Progressive Supernet Training for Efficient Visual Autoregressive Modeling
Abstract
Visual Autoregressive (VAR) models have demonstrated competitive performance with diffusion models in image generation by adopting a "next-scale" prediction paradigm that significantly reduces inference steps. However, VAR's progressive multi-scale generation leads to severe memory overhead due to KV cache accumulation across all scales, limiting practical deployment. Existing solutions either require training and deploying multiple specialized models or sacrifice generation quality.We observe a critical scale-depth asymmetric dependency in VAR: small scales (low-resolution tokens) are highly sensitive to network depth and require deep layers to capture global semantic information, while large scales (high-resolution tokens) exhibit remarkable robustness to depth reduction.Motivated by this insight, we propose VARiant, a unified supernet framework that enables dynamic depth adjustment within a single model through parameter sharing.

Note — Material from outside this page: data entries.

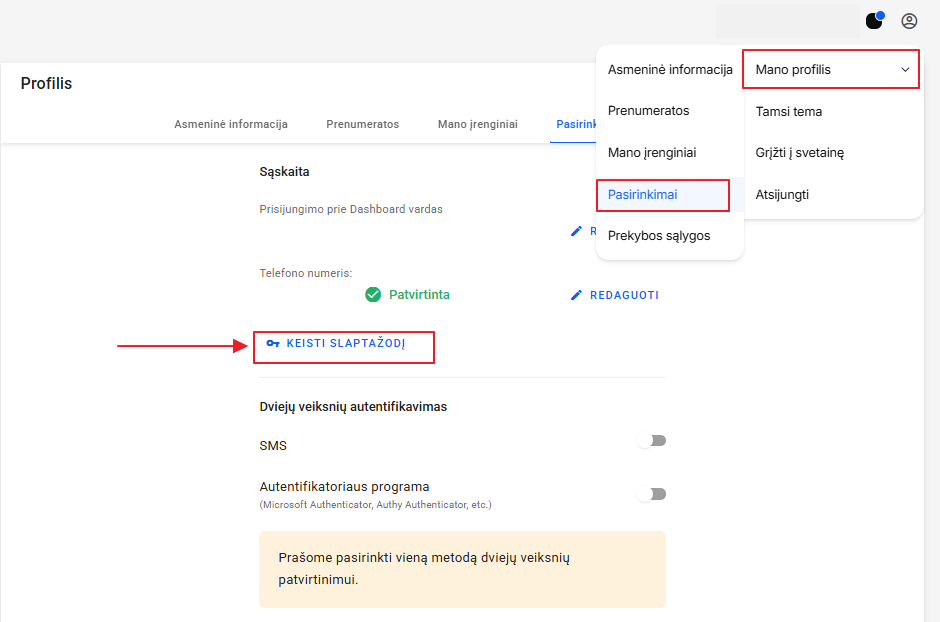Choose Prekybos sąlygos menu entry
The image size is (940, 622).
pyautogui.click(x=659, y=235)
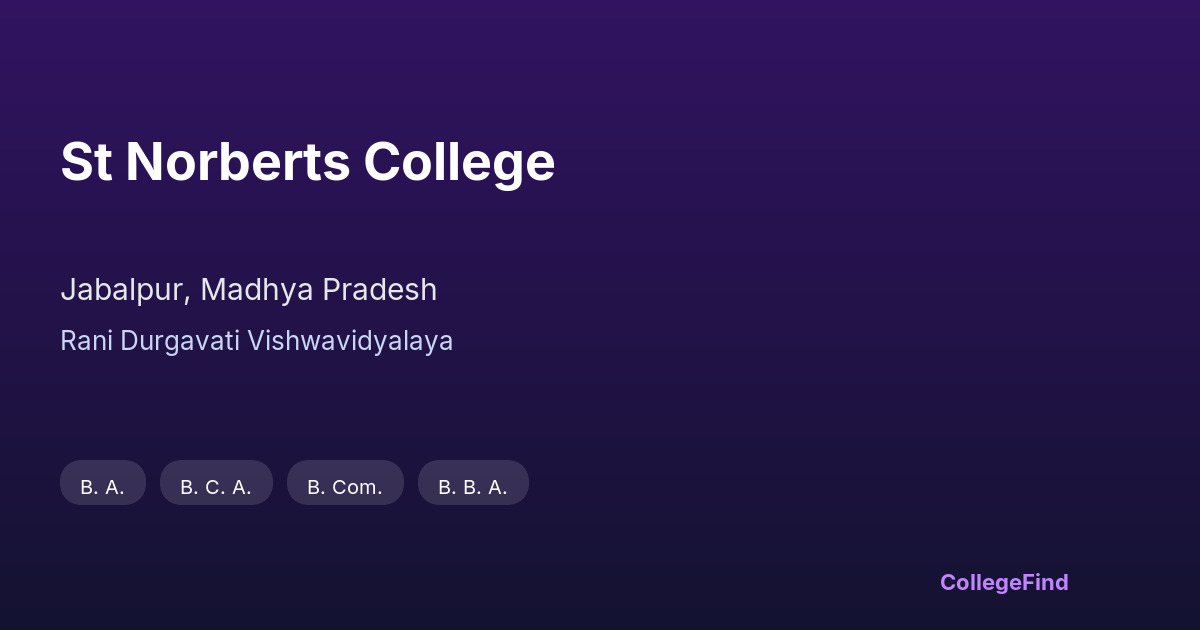The height and width of the screenshot is (630, 1200).
Task: Select the B. C. A. course tag
Action: (x=216, y=486)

Our approach employs an even-spacing layer selection strategy to construct quality-preserving subnetworks, and introduces a dynamic-ratio progressive training strategy that gradually transitions from joint optimization (full network to subnetwork ratio 2:8) to subnetwork optimization (ratio 10:0), effectively resolving the inherent optimization conflicts between full network and subnetworks in supernet training.Extensive experiments on ImageNet demonstrate that our method achieves Pareto-optimal trade-offs between generation quality and inference efficiency: by using full depth (30 layers) for the first 7 scales and a 16-layer subnetwork (50% depth) for subsequent scales, we obtain 50% cache reduction and 1.8× inference speedup with minimal quality loss (FID increases by only 0.3).Unlike approaches requiring deployment of multiple models, our single-model solution eliminates deployment complexity, supports zero-cost runtime depth switching, and seamlessly integrates into standard transformer inference frameworks, making it highly practical for resource-constrained scenarios.